SAN’A, Yemen—A mine placed on the route of an antigovernment protest exploded prematurely, killing one and injuring two while raising tensions further in the country.
The explosion occurred in Lawder, a town notorious for antigovernment feeling. No group has claimed responsibility for the attack.
The explosion comes a day after Yemeni president Ali Abdullah Saleh ordered police to protect all demonstrators after two were killed late Tuesday night in the capital city of San’a. The recent protests have been relatively peaceful in San’a, despite occasional conflict between pro- and antigovernment demonstrators hurling rocks and firing assault rifles.
“President Ali Abdullah Saleh instructed all security services to thwart all clashes and prevent direct confrontation between pro- and antigovernment protestors,” a presidential aide said in a statement late Wednesday night. “In addition, the directive demanded security services to offer full protection for the demonstrators” he added.The statement said the government will “continue to protect the rights of its citizens to assemble peacefully and their right to freedom of expression.”
On Tuesday, riot police tried to make a human barrier between the two sides but were overwhelmed by the protestors. The police shot in the air to disperse the demonstrators but ended up fleeing themselves after pro-government supporters started firing into the crowd, according to eyewitnesses.
An officer coordinating the police at the riots said it is impossible to control the crowds during the violence. “When you have 3,000 demonstrators behind you and 7,000 in front of you, you have to leave,” he said in an interview at the front lines of the protest on Thursday.
Antigovernment numbers in San’a have grown over the past two days, from around 2,000 to over 5,000 on Thursday, but the atmosphere is peaceful and at times jovial. Protestors, many of whom have been camped in front of San’a University for days, call out for the president to flee and dance during the day. A large demonstration is due here on Friday, the holy day of the week in the Islamic calendar.
Around 4,000 pro-government protestors are camped about a mile away and frequently walk up to San’a University, armed with batons and concealed weapons, to taunt the opposition. Antigovernment protestors say Yemen’s security forces pay the thugs, but the government denies any connection with its supporters who use violence.
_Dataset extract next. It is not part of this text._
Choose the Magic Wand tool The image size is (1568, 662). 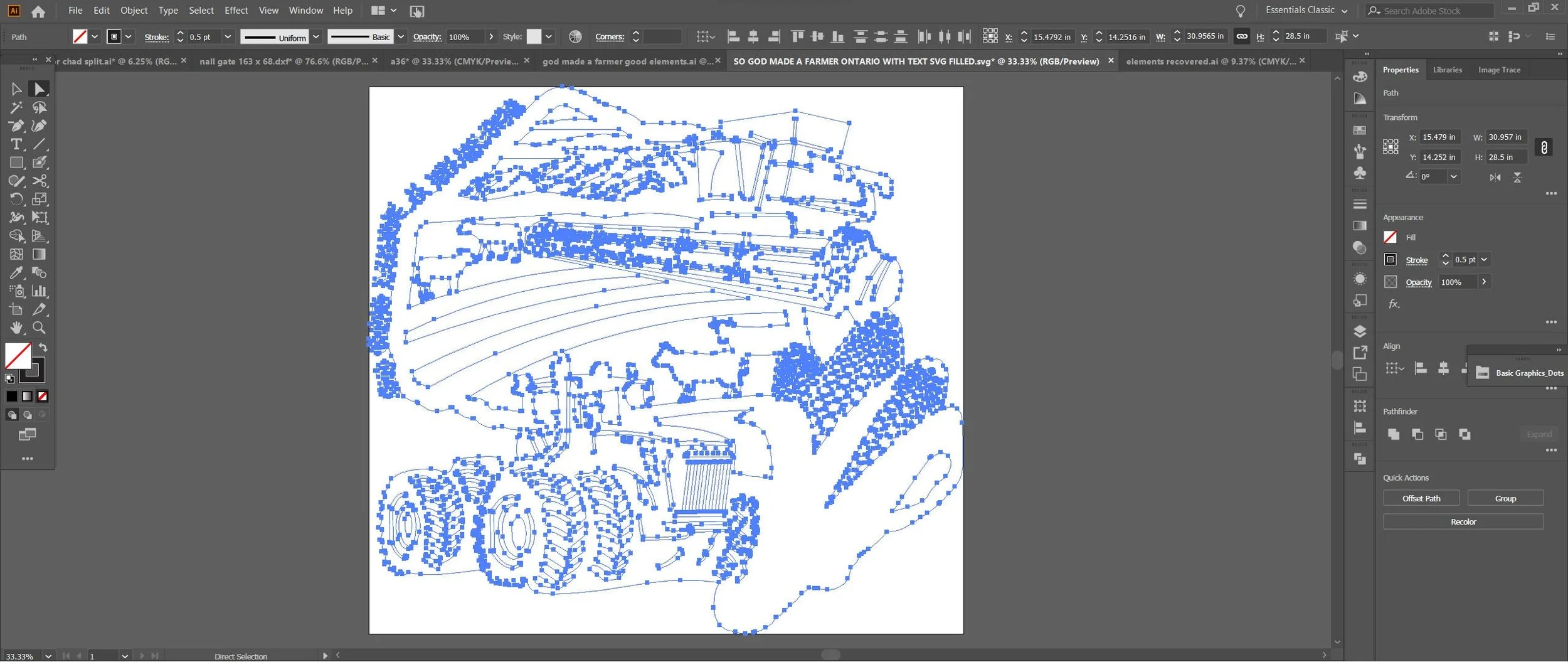point(16,108)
In San’a a mixture of students and human rights activists run the protests. In the south, where Thursday’s bomb exploded, the students are joined by the Southern Movement, an umbrella association of political groups, some of which want the south of the country to secede.
The most deadly protests in Yemen have occurred outside the capital, where antigovernment sentiment has been simmering for years. In the port city of Aden, 12 protestors have been killed over the past two weeks, according to New York-based Human Rights Watch.